By Sam S.About a year ago, I was put through some marijuana re-education when I had to attend court-ordered Deferred Entry of Judgment classes. Every Wednesday night for 18 weeks, I met with a health department leader and other unfortunate drug war casualties. The class would start off with roll call and paying a weekly fee. We would watch a video on addiction or the teacher would read some course work to us. Then he would give us some questions that we were required to answer. Most of them were things like, “How does your addiction affect your daily life”?

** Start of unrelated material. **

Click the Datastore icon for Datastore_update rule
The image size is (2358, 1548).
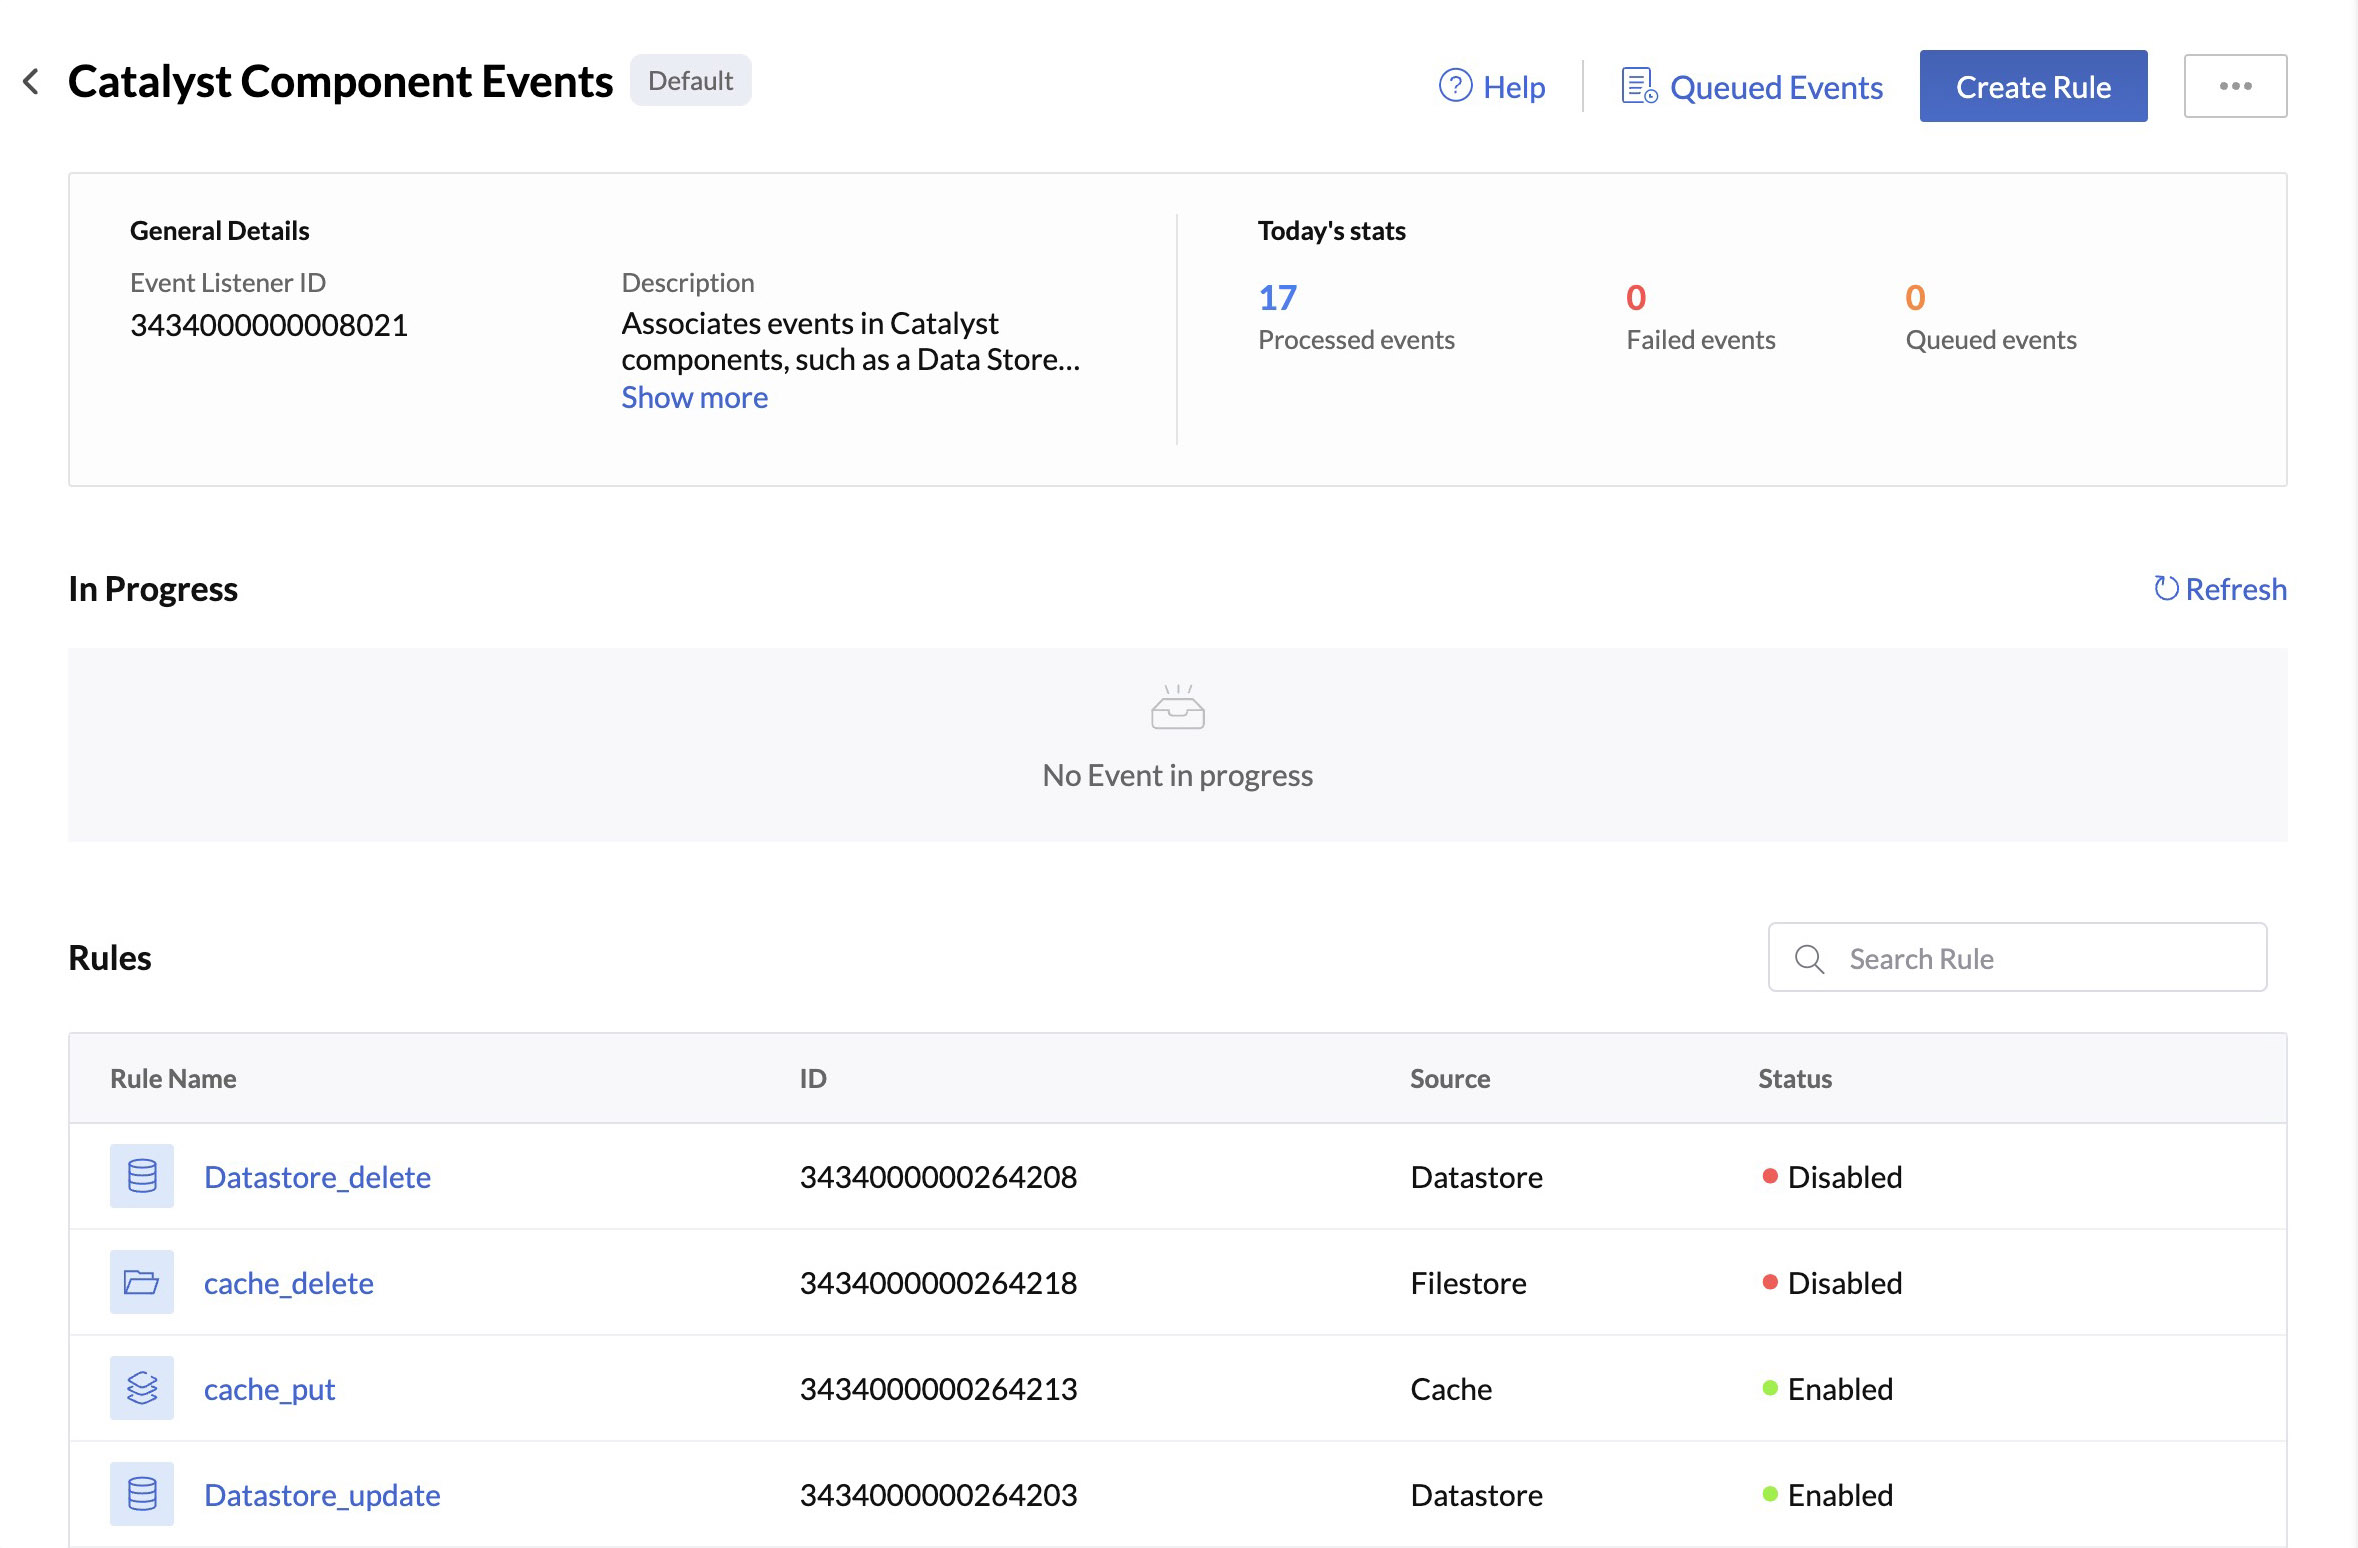coord(142,1493)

At first I quietly just didn’t answer most of the questions or I just wrote in, “I’m not addicted. I use cannabis as a medicine. It helps me control my migraines.” The teacher started singling me out by reading my answers, thinking that I would buckle from public shame.

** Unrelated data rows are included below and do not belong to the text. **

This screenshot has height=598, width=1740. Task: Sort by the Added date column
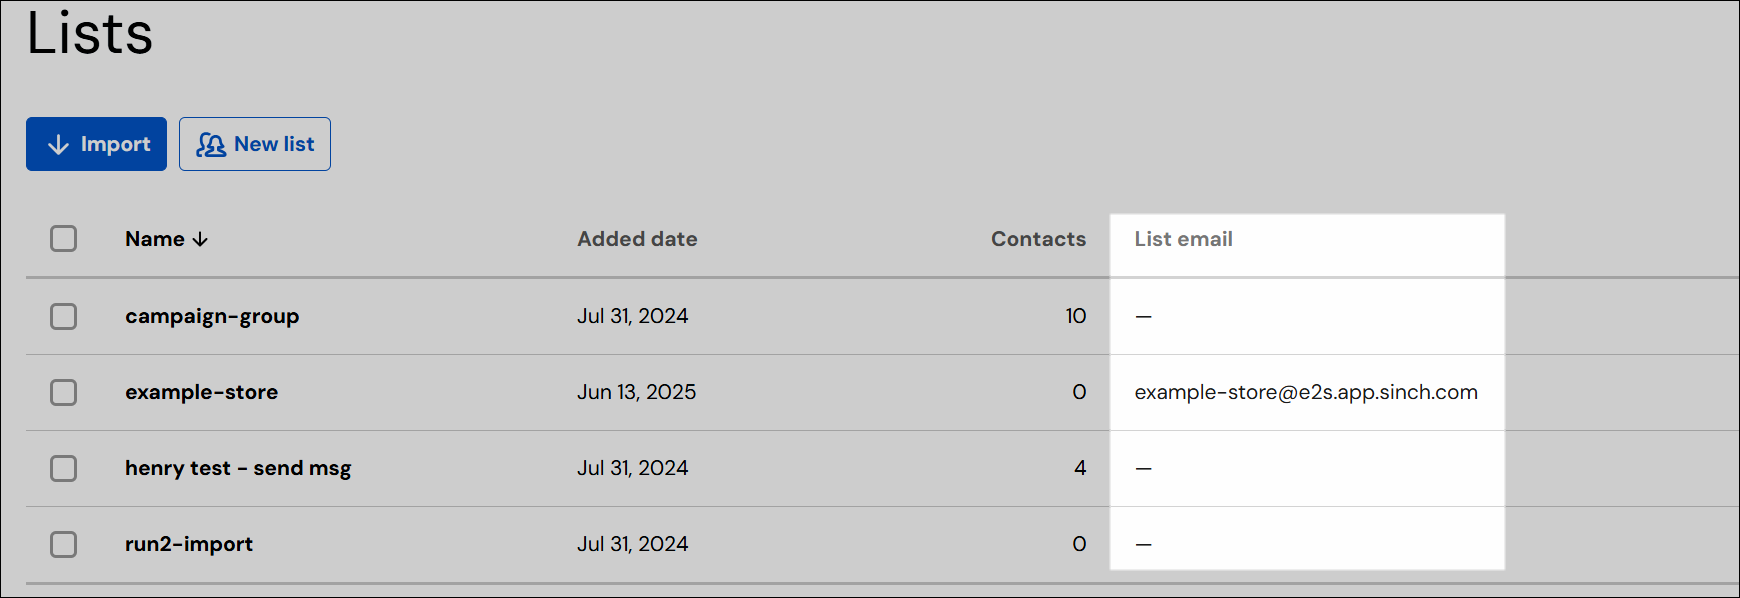tap(637, 239)
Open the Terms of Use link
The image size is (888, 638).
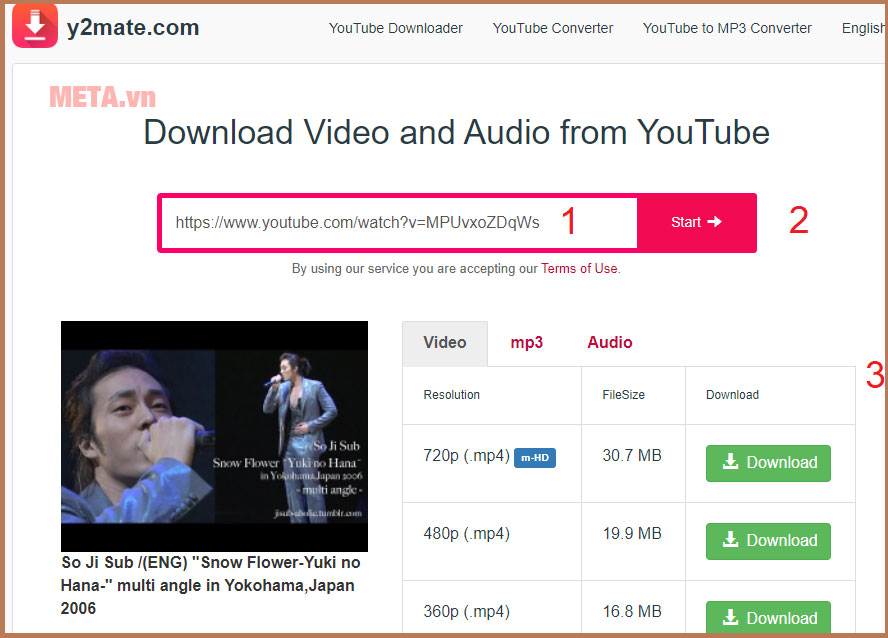[579, 268]
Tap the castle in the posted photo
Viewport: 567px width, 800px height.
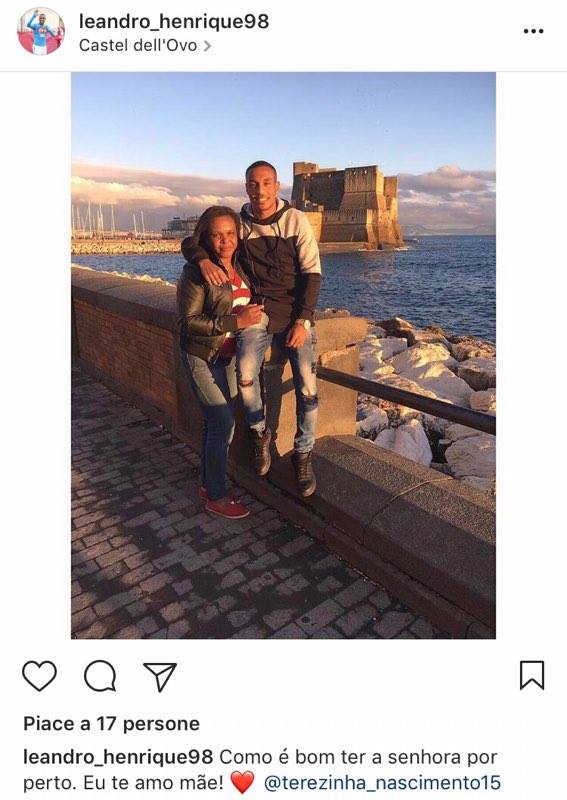pyautogui.click(x=347, y=206)
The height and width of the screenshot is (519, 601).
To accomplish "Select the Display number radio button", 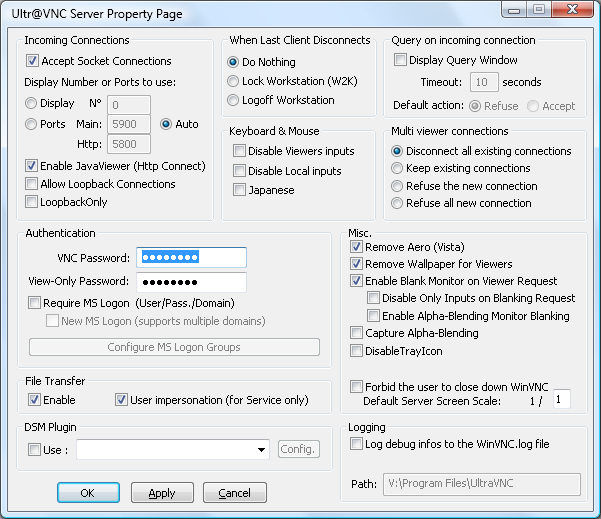I will coord(32,103).
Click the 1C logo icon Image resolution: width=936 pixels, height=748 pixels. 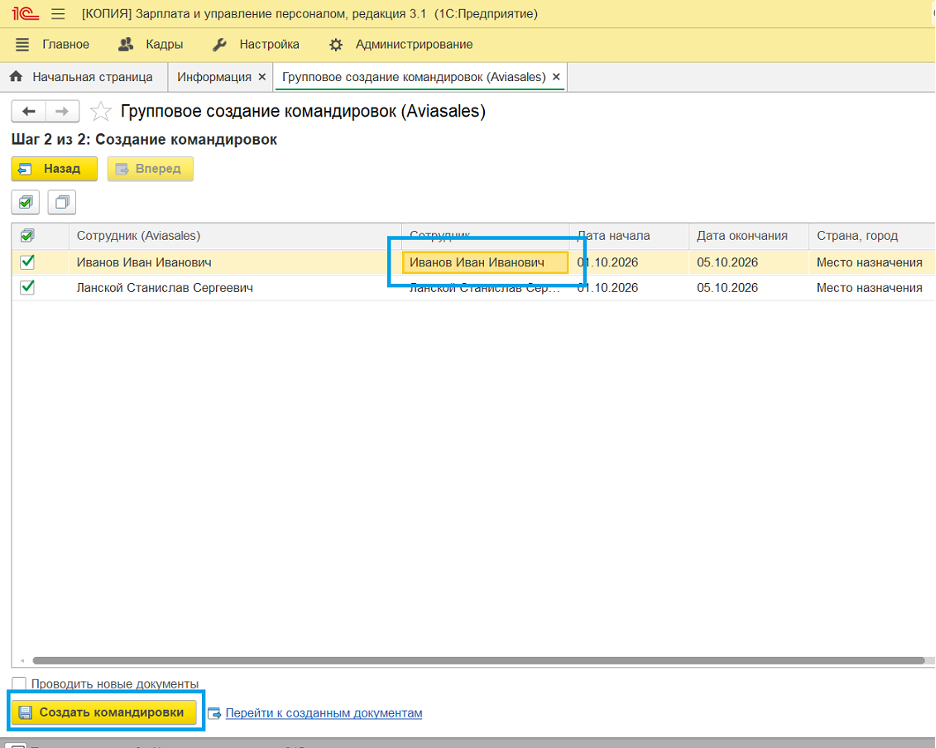click(x=25, y=13)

It’s important to realize that the attendees in the Deferred Entry of Judgment classes were given a free pass from the court and they are scared of going to jail. Defendants who are offered a DEJ have no prior record or they have stayed out of trouble for over 5 years and have no violent crime history. A DEJ means that after you complete the program, you can say that you were never arrested. It’s a way to run a LOT of drug related cases quickly through the judicial system using fear. If you don’t make it through the program the court will order you to jail for whatever the sentence was without any hearing because you have already pled guilty. Typically the DA overcharges a defendant in order to entice a plea deal so that is a scary prospect.
But I didn’t buckle when I was presented with quiz after quiz that asked me to admit to addiction. I stood up for myself. Without cannabis, my life would again center around debilitating migraines, which honestly were driving me toward suicide.
After I started speaking up, I was approached by almost everyone in the class. They all had heartbreaking stories and also felt like they were being herded through a BS program, but you do what you have to do and so they answered the questions as if they believed they were addicted.
In the end, the instructor graduated me early to get rid of me and didn’t even pee test me because he knew it would come up positive for THC. He was aware of my court documents stating that I could not only smoke cannabis but grow it.
Under the guise of “treatment,” what they were doing was working on creating statistics that would support a HUGE money grab for more services and create a story of crisis that doesn’t really exist!
Published in CNN Money’s Private equity’s rehab roll-up In February 2006, Bain Capital (yes, the company that clean-living Mitt Romney used to run) purchased an outfit called CRC Health Group for $723 million and proceeded to go on a shopping spree, snapping up nearly 20 new treatment facilities over the next two years. The company took a breather during the financial crisis, but in 2011 resumed its buying binge with the purchase of some smaller treatment centers.
Sam S. was growing marijuana legally for a California collective. The DA did not want to charge her but a zealous cop exerted pressure and she was prosecuted. She was advised by a lawyer to take the deferred entry of judgment and go through the “treatment” charade. Looking back, she regrets the decision.